In the financial year 2024, out of 100 policy holders who claimed health insurance, only 82 were paid by the insurance companies. 18 percent of the claims were rejected. Insurance regulator IRDAI has given this information. According to the report of the insurance regulator, 3 crore claims worth ₹ 1.1 lakh crore were registered. Apart from this, there were also 17.9 lakh pending claims of ₹ 6,290 crore from previous years.
Out of the total claims, insurers settled about 2.7 crore claims and paid ₹ 83,493 crore to the policyholders. If seen in terms of volume, insurance companies settled 82% of the claims and gave money to the policyholder. In terms of value, this figure represents 71.3%. Of the claims that were not paid, claims worth ₹15,100 crore were declared “invalid as per the terms and conditions of the policy contract”.

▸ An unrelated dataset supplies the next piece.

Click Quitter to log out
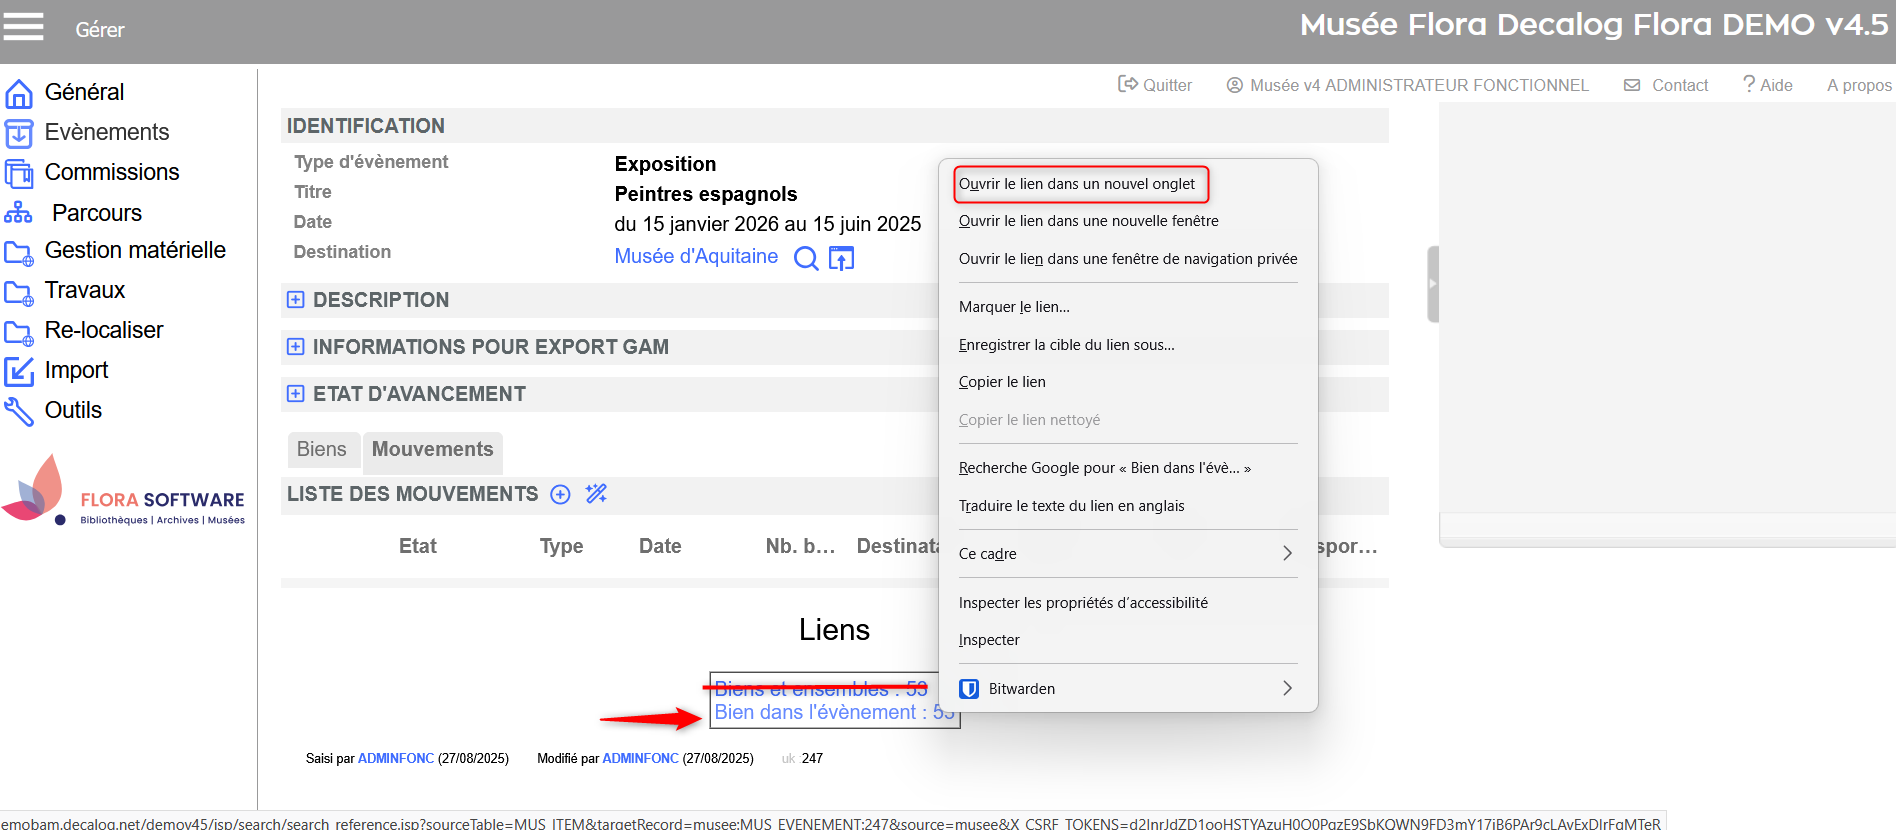This screenshot has height=830, width=1896. 1155,86

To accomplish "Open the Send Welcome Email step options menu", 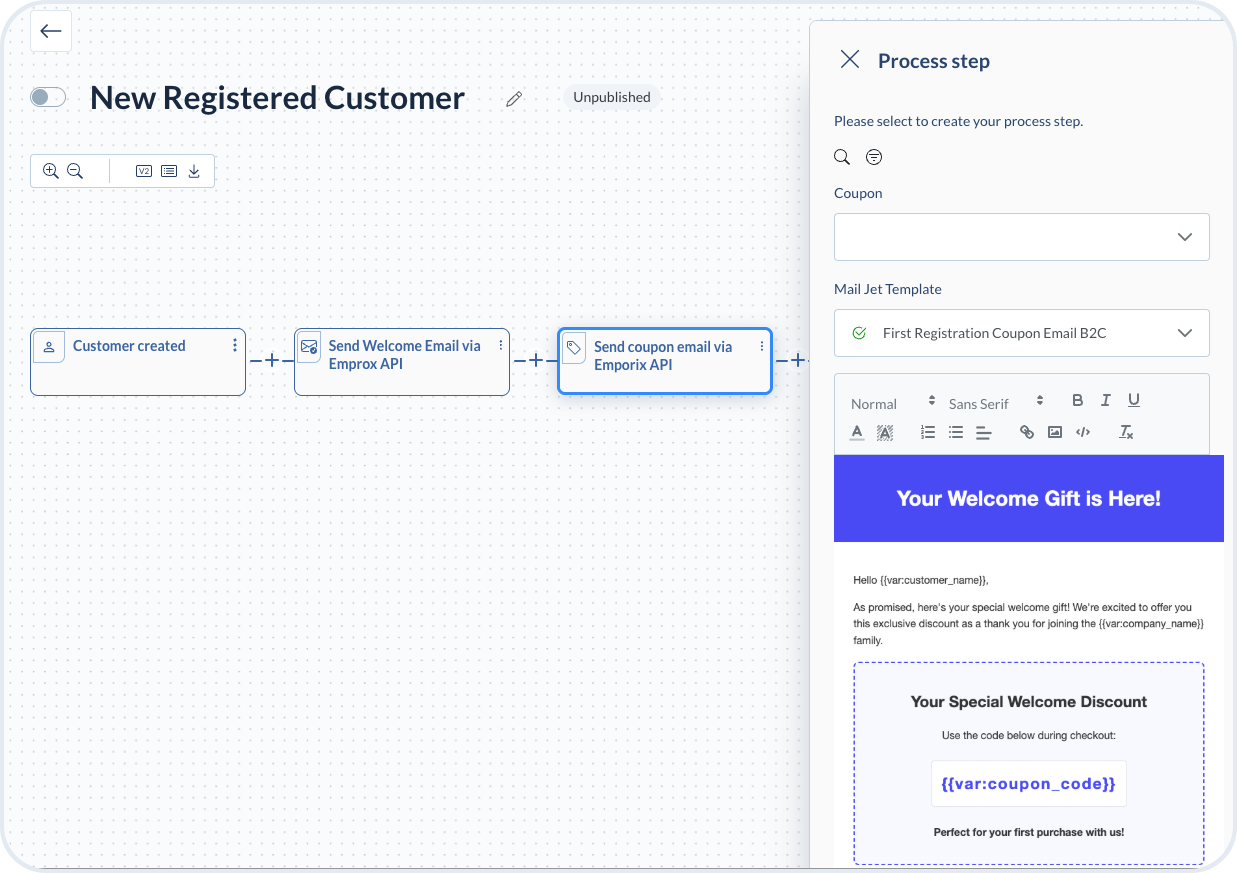I will click(499, 345).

Insurance companies collected ₹1.1 lakh crore as health insurance premium in FY24. At the same time, claims worth ₹83,493 crore were paid. The highest premium was collected by public sector insurers. Government companies deposited ₹40,993 crore in this item. At the same time, private companies collected ₹34,503 crore and standalone health insurers collected ₹32,180 crore premium.
Average claim payment was Rs 31,086
The average payment per claim was Rs 31,086. In claim settlement, 72% of claims were settled through TPAs (Third Party Administrators), while 28% of claims were settled through the company’s in-house system. Talking about the mode of payment, 66.16% of claims were settled in cashless mode. At the same time, 39% of claims were settled in reimbursement mode.
36 lakh claims rejected
36 lakh claims worth ₹10,937 crore were rejected or denied by insurance companies. 20 lakh claims worth ₹7,584 crore are still pending. Rejected claims are those which are rejected after verification of documents. Meanwhile, the Insurance Ombudsman Office received 34,336 complaints related to health insurance this year. At the same time, 2,846 complaints were pending from previous years. Of these, 6,235 complaints were decided in favor of the policyholder. The highest number of complaints were received from Mumbai, Pune, Ahmedabad and Chandigarh.